Because of that importance, how we communicate is a very significant
thread for the future analyst to watch. The predominant communication
channels that a culture uses will dictate its organizational structure,
more so than any other factor. In hunter-gatherer societies,
communication (beyond one-to-one local communication) is typically done
communally, within groups. For formal communications - when decisions
need to be made, for instance, or in the recitation of (and addition
to) a community's memory structure - the role of speaker was typically
formalized - the speaker was the one who held a given totem, or given
the floor. Communication range was also limited to the speed at which a
man or woman could walk or run.
Additionally, these early cultures typically made use of a living long
term memory, usually via an oral "song" that kept intact the important
stories, historical figures, legends, and constraints of the group. One
of the fascinating things that neurologists have recently discovered is
that musical memories are stored in a very different way than spoken
memories are in the brain, and that such memories are typically
retained much longer and with better fidelity (in great part because
these memories are actually retained in the hippocampus and cerebrum
rather than the cerebellum). Kinesthetic memories similarly tend to be
retained far better as well. This may be why most people within these
cultures were taught oral history as a combination of chant and dance -
the body actually "remembers" this information at a deeper level than
it retains speech.
Nomadic cultures made an important discovery - horses not only made for
good food, but if you could manage to sneak up on a horse, it was
possible to actually ride it. At first such rides were probably just
short enough to put a spear in it, but after a while some genius
realized that if they could actually control horses, they could go far
faster than they could on foot. Beyond the obvious advantages from a
food hunting perspective, one additional advantage was that horse-borne
messengers could communicate far more effectively with people at
greater distances. This made it possible to coordinate actions, and was
in fact one of the first instances of hierarchical military structures
- a warlord with one force could communicate effectively with
additional forces under his captains, who could in turn coordinate
their forces with lieutenants.
Agrarian communities developed a somewhat more defensive structure,
designed primarily to keep these same nomadic cultures out. but also
because the communication requirements of agriculture are broader.

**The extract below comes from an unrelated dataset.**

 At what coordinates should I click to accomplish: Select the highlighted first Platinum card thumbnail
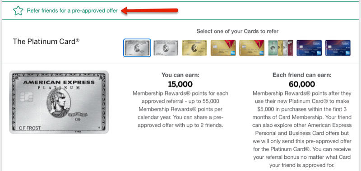(x=137, y=48)
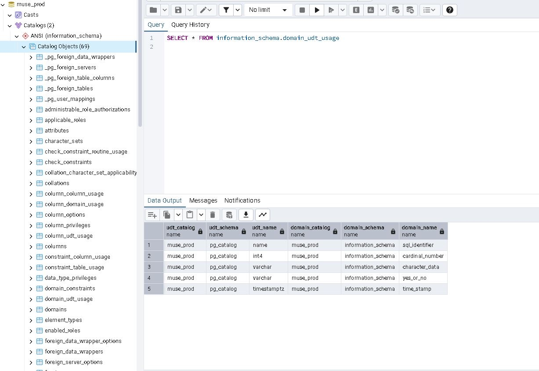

Farming is a chancy business - you're forced into defending a turf of
land - running away isn't really an option unless you were willing to
starve - so you needed to have ways of coordinating the troops (again,
a hierarchical structure). However, you also needed to manage
inventories, to determine how much of a given crop you needed to
replant as seed, to set prices on the grains and other goods, and,
ultimately how much to tax people for the services in order to make all
of this possible.
As discussed in an earlier column, what this amounted to was the
process of shifting abstraction levels. This can be seen in mythology.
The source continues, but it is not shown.